-Bdirect linking patch

Fri Nov 4 11:54:48 CET 2005

On Thursday 03 November 2005 23:42, Bastian, Waldo wrote:
> http://sourceware.org/ml/binutils/2005-10/msg00436.html

Obviously this patch is not really welcome ;-(
Of course prelinking is better, but often not possible or
inpracticable.

I noticed myself in profile experiments that symbol lookup
often is really a cache burden, both adding latency because
of main memory accesses and evicting quite some data
from L1/L2, leading to subsequent cache misses.

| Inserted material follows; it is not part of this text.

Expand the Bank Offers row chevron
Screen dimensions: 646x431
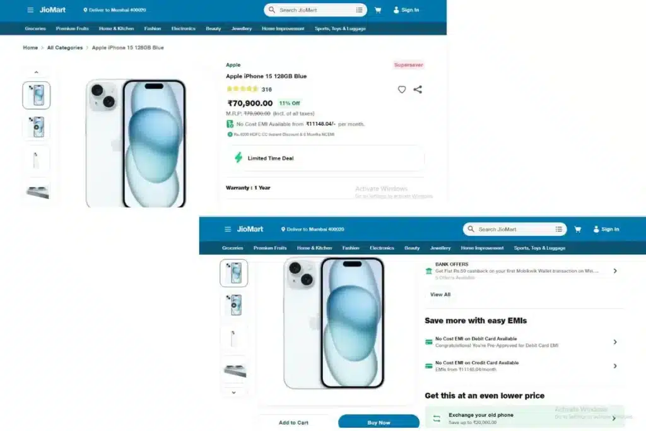(x=615, y=271)
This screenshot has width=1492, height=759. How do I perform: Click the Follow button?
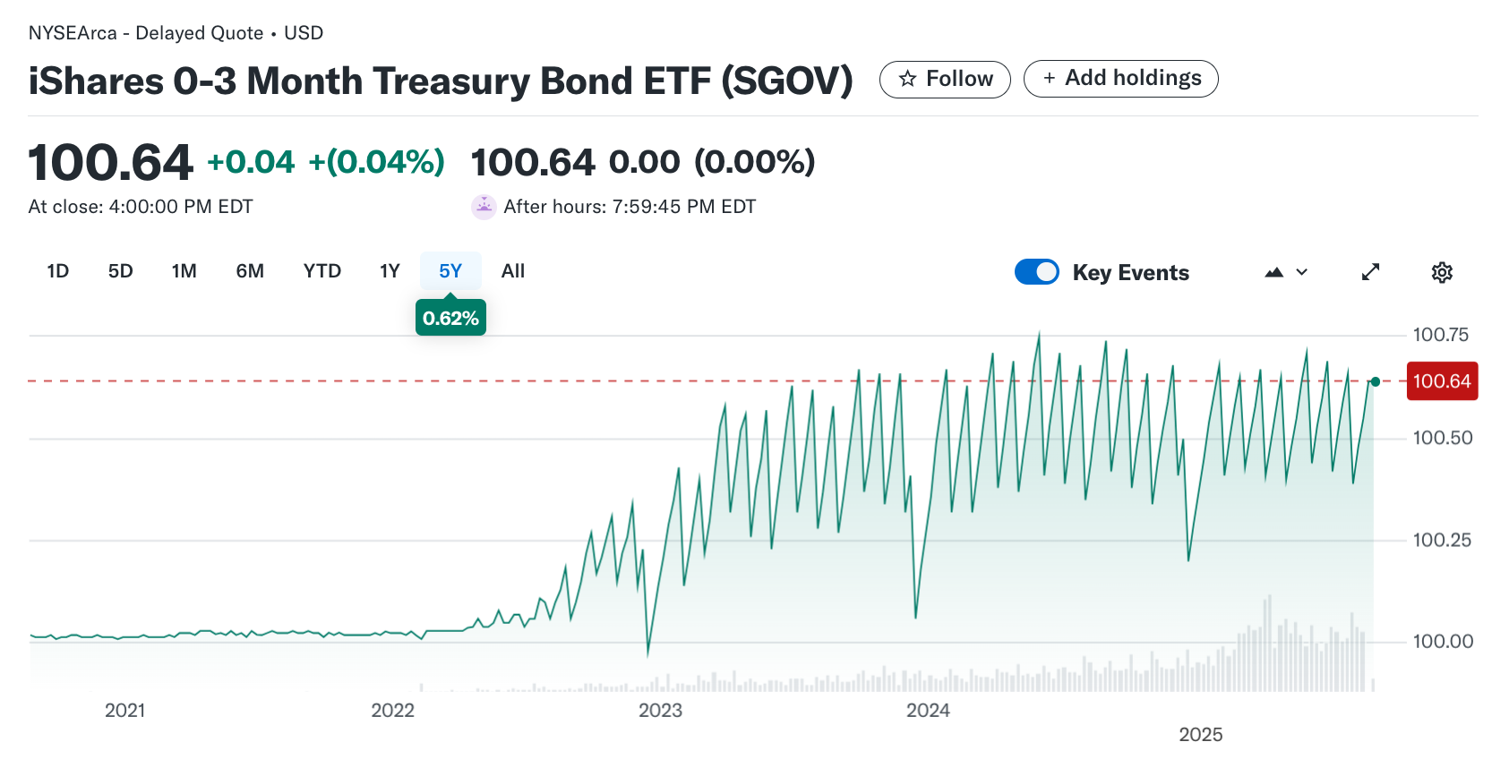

This stems from the fact that a symbol lookup does a hash table lookup
for every shared library loaded (until the symbol is found).
One hash table lookup on a P4 loads 64 bytes into L1 (and 128 byte into
L2), but only uses 4 bytes of it.
For every such lookup, additionally a string compare
has to be started, leading to eviction of another cache line.
Now take the number of shared libs for a KDE application (or OO)
and hash conflict cases into account, you probably get around 15 hash
lookups per symbol lookups on average, summing up to 2kB evicted from a
8KB L1 cache (on P4). Note that this 2kB most often has to be loaded
from main memory, leading to quite some slowdown because of memory
access latency.

It probably would be better to dynamically build up a persistant, fixed
size and mmapable large hash table for the most often used symbol lookups in
a system, which would allow to satisfy a symbol lookup with one hash table
lookup only. For this, it probably would be good to make a hash table entry
32 or 64 byte, and fill the space with the symbol names, such that one
cache line load is probably enough for both the lookup and the string
comparision. The hash table size itself will grow, but this is not important
as almost every hash table access usually leads to a main memory access,
and it is better to use the data which is loaded either way.

Any takers?
To be fair, I can not predict any speedup reachable with this technique, but
it should match the above mentioned -Bdirect patch, without changing the linker
and thus, existing binaries.
It seems to be a good idea, and we should have real numbers.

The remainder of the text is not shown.